AI supercharges scientific output while quality slips
AI writing tools are supercharging scientific productivity, with researchers posting up to 50% more papers after adopting them. The biggest beneficiaries are scientists who don’t speak English as a first language, potentially shifting global centers of research power. But there’s a downside: many AI-polished papers fail to deliver real scientific value. This growing gap between slick writing and meaningful results is complicating peer review, funding decisions, and research oversight.
After ChatGPT became widely available in late 2022, many researchers started telling colleagues they could get more done with these new artificial intelligence tools. At the same time, journal editors reported a surge of smoothly written submissions that did not seem to add much scientific value.
A new Cornell study suggests those informal reports point to a broader change in how scientists are preparing manuscripts. The researchers found that large language models (LLMs) such as ChatGPT can increase paper output, with especially strong benefits for scientists who are not native English speakers. But the growing volume of AI written text is also making it harder for key decision makers to tell meaningful work apart from low value content.
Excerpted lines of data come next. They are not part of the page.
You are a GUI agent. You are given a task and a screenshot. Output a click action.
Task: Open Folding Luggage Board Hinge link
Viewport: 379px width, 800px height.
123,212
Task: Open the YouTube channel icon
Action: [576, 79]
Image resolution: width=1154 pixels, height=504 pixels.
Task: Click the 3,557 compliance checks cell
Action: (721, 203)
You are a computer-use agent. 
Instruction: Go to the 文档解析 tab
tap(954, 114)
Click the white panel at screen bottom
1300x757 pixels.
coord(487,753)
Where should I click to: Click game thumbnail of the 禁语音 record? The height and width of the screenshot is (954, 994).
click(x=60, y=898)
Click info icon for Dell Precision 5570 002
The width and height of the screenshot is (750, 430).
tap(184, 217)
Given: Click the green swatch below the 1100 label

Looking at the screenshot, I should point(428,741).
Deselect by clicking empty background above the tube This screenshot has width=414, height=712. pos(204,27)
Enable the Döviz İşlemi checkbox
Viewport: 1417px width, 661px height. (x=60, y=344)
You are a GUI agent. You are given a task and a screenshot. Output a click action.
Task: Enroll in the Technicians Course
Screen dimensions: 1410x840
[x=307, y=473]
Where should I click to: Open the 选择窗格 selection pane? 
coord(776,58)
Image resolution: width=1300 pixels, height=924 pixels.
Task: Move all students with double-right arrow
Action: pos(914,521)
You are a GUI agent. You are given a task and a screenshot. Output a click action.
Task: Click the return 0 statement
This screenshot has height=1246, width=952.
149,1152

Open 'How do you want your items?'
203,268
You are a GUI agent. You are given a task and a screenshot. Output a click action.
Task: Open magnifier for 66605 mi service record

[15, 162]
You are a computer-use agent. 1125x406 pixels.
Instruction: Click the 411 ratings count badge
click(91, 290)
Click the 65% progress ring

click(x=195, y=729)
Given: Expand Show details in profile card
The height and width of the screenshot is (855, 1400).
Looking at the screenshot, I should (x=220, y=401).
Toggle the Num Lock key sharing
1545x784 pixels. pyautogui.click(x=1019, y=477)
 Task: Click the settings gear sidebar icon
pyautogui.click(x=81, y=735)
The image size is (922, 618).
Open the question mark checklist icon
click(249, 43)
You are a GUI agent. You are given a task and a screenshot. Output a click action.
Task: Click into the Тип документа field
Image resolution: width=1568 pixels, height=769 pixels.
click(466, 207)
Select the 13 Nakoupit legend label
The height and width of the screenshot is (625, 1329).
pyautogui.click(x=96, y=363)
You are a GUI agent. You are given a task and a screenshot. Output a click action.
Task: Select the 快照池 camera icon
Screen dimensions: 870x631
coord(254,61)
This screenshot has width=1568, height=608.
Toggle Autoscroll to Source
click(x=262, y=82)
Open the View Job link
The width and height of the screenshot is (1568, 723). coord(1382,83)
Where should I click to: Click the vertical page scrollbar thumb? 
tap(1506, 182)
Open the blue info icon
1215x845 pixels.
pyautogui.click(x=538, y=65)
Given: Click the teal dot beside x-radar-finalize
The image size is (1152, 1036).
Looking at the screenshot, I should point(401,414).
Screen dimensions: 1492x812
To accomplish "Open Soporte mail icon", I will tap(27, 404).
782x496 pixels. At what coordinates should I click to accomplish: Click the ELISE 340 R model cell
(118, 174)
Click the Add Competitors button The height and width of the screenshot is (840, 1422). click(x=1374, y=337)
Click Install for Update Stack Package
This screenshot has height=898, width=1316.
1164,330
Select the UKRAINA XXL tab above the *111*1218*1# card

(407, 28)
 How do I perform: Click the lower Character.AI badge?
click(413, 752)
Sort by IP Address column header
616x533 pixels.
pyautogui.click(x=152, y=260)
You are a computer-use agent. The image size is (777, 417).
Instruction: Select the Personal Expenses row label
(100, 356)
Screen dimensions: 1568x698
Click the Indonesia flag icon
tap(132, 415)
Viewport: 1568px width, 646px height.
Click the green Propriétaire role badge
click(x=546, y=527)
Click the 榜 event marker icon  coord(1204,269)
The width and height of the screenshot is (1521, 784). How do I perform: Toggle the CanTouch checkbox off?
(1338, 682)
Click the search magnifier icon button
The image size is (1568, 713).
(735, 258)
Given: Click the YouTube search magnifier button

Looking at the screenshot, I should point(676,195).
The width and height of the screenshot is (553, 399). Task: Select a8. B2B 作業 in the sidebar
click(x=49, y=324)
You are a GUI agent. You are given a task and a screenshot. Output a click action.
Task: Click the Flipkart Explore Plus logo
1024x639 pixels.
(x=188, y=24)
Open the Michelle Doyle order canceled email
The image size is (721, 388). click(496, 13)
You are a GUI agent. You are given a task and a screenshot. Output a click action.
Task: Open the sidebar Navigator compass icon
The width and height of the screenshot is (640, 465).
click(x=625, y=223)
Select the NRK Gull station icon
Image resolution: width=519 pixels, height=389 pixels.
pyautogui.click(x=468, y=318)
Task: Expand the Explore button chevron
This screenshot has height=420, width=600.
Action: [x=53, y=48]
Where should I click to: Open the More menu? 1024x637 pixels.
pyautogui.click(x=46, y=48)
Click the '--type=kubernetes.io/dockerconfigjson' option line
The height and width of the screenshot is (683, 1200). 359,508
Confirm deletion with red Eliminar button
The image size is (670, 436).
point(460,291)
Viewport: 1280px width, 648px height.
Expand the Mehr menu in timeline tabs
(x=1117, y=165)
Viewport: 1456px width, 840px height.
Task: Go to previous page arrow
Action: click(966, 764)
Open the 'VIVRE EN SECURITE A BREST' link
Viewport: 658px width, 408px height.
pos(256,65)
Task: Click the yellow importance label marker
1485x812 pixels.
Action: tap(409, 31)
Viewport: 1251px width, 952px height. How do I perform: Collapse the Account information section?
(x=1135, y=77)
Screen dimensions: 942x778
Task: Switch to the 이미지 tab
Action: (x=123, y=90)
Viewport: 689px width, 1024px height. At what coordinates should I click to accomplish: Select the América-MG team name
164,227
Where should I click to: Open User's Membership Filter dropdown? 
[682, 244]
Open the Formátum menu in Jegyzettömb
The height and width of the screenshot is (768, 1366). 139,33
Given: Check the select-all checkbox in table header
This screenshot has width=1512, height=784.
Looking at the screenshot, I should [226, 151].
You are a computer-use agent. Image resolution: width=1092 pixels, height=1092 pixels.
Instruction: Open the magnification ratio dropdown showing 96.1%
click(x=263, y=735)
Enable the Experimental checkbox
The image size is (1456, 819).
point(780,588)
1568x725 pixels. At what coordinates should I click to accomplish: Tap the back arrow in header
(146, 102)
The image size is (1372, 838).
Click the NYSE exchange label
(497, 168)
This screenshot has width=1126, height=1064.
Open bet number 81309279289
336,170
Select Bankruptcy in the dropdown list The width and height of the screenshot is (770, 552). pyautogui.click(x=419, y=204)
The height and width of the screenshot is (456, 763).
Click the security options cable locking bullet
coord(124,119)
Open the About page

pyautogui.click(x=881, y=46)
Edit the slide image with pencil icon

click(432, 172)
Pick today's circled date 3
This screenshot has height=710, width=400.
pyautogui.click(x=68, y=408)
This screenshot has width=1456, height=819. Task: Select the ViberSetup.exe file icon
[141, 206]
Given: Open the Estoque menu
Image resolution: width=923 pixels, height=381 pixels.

"It is a very widespread pattern, across different fields of science -- from physical and computer sciences to biological and social sciences," said Yian Yin, assistant professor of information science in the Cornell Ann S. Bowers College of Computing and Information Science. "There's a big shift in our current ecosystem that warrants a very serious look, especially for those who make decisions about what science we should support and fund."
The findings appear in a paper titled "Scientific Production in the Era of Large Language Models," published Dec. 18 in Science.
How the Cornell Team Measured AI Use in Research Papers
To examine how LLMs are influencing scientific publishing, Yin's team compiled more than 2 million papers posted from January 2018 through June 2024 across three major preprint platforms. Those sites are arXiv, bioRxiv and Social Science Research Network (SSRN). Together, they represent the physical sciences, life sciences and social sciences, and they host studies that have not yet been through peer review.
The researchers used papers posted before 2023 that were presumed to be written by humans and compared them with AI generated text. From that comparison, they built a model designed to flag papers that were likely written with help from LLMs. Using this detector, they estimated which authors were probably using LLMs for writing, tracked how many papers those scientists posted before and after adopting the tools, and then checked whether the papers were later accepted by scientific journals.
Big Productivity Gains, Especially for Non Native English Speakers
The results showed a clear productivity jump linked to apparent LLM use. On arXiv, scientists flagged as using LLMs posted roughly one third more papers than those who did not appear to use AI. On bioRxiv and SSRN, the increase exceeded 50%.
The boost was largest for scientists who write in English as a second language and face extra hurdles when communicating technical work in a foreign language. For example, researchers affiliated with Asian institutions posted between 43.0% and 89.3% more papers after the detector suggested they began using LLMs, compared with similar researchers who did not appear to adopt the technology, depending on the preprint site. Yin expects the advantage could eventually shift global patterns of scientific productivity toward regions that have been held back by the language barrier.